House 'Gang of Eight' reaches immigration reform compromise
Ready or not, here it comes. Democratic and Republican House members have achieved an agreement on immigration reform and the bi-partisan bill will be taken up sometime next month.
The final sticking point, according to congressional sources, was over whether illegal immigrants now in the United States who gain legal status under the bill could participate in the new healthcare law known as "Obamacare," which Republicans want to repeal.
None of the negotiators would comment on how the matter was resolved. Nor would they provide other details of the deal.
Even with Thursday's breakthrough, the drive to enact a comprehensive immigration bill, which is President Barack Obama's top legislative priority, faces a long, difficult road in Congress.
The agreement still must be drafted into legislation for review by the 435 members of the House. Then it faces a potentially tough battle in the House Judiciary Committee, where several conservative Republicans have been dead-set against a comprehensive bill. Instead, they mostly want to pass tougher border security measures and allow U.S. companies to get better access to foreign high-tech workers.
Any proposal to provide a path to citizenship for 11 million people now in the United States illegally, which is part of a Senate bill, is certain to draw fierce opposition from some Republican quarters.
Furthermore, the House bill will not fully conform to the measure winding its way through the Democratic-controlled Senate.
"There are going to be a lot of differences in a lot of areas" between the House and Senate bills, said Republican Representative Mario Diaz-Balart of Florida, one of the House negotiators.
The tentative deal, he added, is "the first step of a difficult process. But it's a very important step."

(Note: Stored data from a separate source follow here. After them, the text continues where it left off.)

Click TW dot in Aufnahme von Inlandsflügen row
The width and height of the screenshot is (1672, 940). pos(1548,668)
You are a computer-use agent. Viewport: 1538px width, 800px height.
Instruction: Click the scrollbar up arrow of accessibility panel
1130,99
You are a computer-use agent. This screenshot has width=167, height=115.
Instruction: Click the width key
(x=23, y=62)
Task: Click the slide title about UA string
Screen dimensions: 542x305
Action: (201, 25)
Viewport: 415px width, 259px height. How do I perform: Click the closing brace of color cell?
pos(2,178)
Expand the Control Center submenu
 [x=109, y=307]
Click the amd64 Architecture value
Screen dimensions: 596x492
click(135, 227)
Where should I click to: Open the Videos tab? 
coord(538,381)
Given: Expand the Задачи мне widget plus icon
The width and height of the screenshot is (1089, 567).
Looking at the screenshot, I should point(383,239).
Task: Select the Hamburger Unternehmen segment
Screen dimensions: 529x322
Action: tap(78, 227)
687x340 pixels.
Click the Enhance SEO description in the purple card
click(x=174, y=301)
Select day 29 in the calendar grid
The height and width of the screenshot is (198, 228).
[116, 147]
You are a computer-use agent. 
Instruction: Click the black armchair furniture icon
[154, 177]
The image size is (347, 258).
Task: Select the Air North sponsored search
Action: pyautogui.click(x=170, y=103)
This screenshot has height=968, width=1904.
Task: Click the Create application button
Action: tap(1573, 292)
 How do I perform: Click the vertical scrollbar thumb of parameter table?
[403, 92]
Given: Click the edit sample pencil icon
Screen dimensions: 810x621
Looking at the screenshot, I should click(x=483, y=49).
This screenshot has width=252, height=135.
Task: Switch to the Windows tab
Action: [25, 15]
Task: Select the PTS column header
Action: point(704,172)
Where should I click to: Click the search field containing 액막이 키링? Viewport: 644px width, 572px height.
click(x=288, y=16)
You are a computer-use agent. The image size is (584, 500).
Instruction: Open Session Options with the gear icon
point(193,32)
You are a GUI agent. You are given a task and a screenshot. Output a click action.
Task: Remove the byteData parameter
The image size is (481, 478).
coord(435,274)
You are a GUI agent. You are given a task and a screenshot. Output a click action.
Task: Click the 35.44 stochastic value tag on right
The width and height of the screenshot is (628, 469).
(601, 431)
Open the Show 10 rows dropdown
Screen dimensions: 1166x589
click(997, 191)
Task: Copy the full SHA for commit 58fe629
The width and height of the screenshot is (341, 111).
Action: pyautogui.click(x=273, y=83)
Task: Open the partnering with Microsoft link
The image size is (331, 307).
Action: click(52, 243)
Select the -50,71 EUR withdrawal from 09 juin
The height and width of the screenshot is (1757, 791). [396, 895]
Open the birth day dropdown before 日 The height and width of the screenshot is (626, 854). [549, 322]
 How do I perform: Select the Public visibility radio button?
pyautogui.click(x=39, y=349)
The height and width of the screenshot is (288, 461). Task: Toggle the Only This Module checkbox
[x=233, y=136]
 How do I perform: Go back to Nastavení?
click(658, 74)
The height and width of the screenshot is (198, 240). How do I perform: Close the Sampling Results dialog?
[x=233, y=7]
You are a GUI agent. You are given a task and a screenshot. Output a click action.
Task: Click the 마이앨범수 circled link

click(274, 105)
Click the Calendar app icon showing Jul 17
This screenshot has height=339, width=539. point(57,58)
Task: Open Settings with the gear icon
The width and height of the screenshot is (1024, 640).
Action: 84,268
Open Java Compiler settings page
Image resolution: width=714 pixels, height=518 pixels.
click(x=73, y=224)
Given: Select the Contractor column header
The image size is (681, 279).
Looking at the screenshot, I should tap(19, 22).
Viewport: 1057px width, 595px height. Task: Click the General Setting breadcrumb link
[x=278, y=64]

Do the scandals make it more or less difficult to pass immigration reform? I think the scandals will impact the process only tangentially, as a distraction from the business at hand. Two issues have the potential to kill immigration reform; border security and path to citizenship. Immigration foes in the House are united in seeing some kind of promise to deal with the crisis on our southern border while most Republicans adamantly oppose a path to citizenship for illegals after any length of time.
It remains to be seen what can pass the senate and if they can strike a deal with House negotiators in conference. There is a chance that the differences will be just too wide to bridge and immigration reform would die.